El chausson tiene su origen en la cocina popular francesa y su nombre viene de su forma, que recuerda a una pantufla o zapatilla cerrada. Surgió como una manera práctica de envolver rellenos simples dentro de una masa para transportarlos y comerlos fácilmente, algo muy común en ferias y panaderías desde el siglo XVIII.
Ingredientes
- 2 tapas grandes de masa de hojaldre
- 2 pechugas de pollo chicas
- 1 cebolla chica
- 1 diente de ajo
- 1 cucharada de manteca o aceite de oliva
- 2 cucharadas de queso crema o crema espesa
- Sal, pimienta y nuez moscada a gusto
- Mostaza suave (opcional)
- 1 huevo para pincelar
Preparación
- Cortá el pollo en cubos chicos o desmenuzalo y cocinalo en una sartén con la manteca o el aceite hasta que esté bien dorado. Sumá la cebolla y el ajo picados y cociná a fuego medio hasta que estén transparentes y perfumados.
- Condimentá con sal, pimienta y una pizca de nuez moscada, apagá el fuego y agregá el queso crema y, si te gusta, una cucharadita de mostaza, mezclando hasta lograr un relleno cremoso pero espeso.
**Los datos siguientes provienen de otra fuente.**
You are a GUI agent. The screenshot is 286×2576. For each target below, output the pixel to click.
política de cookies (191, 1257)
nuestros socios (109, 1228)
Dejá enfriar antes de armar los chausson.
- Estirá el hojaldre y cortá círculos grandes o rectángulos que luego puedas doblar a la mitad. Colocá una porción de relleno en un lado, cerrá formando una media luna y sellá bien los bordes con un tenedor.
- Disponelos en una placa con papel manteca, pincelalos con huevo batido y, si querés, haceles un pequeño corte arriba para que escape el vapor. Llevá a horno precalentado a 180 °C durante 20 a 25 minutos, hasta que estén bien inflados y dorados. Dejá reposar unos minutos antes de servir, porque el relleno sale bien caliente.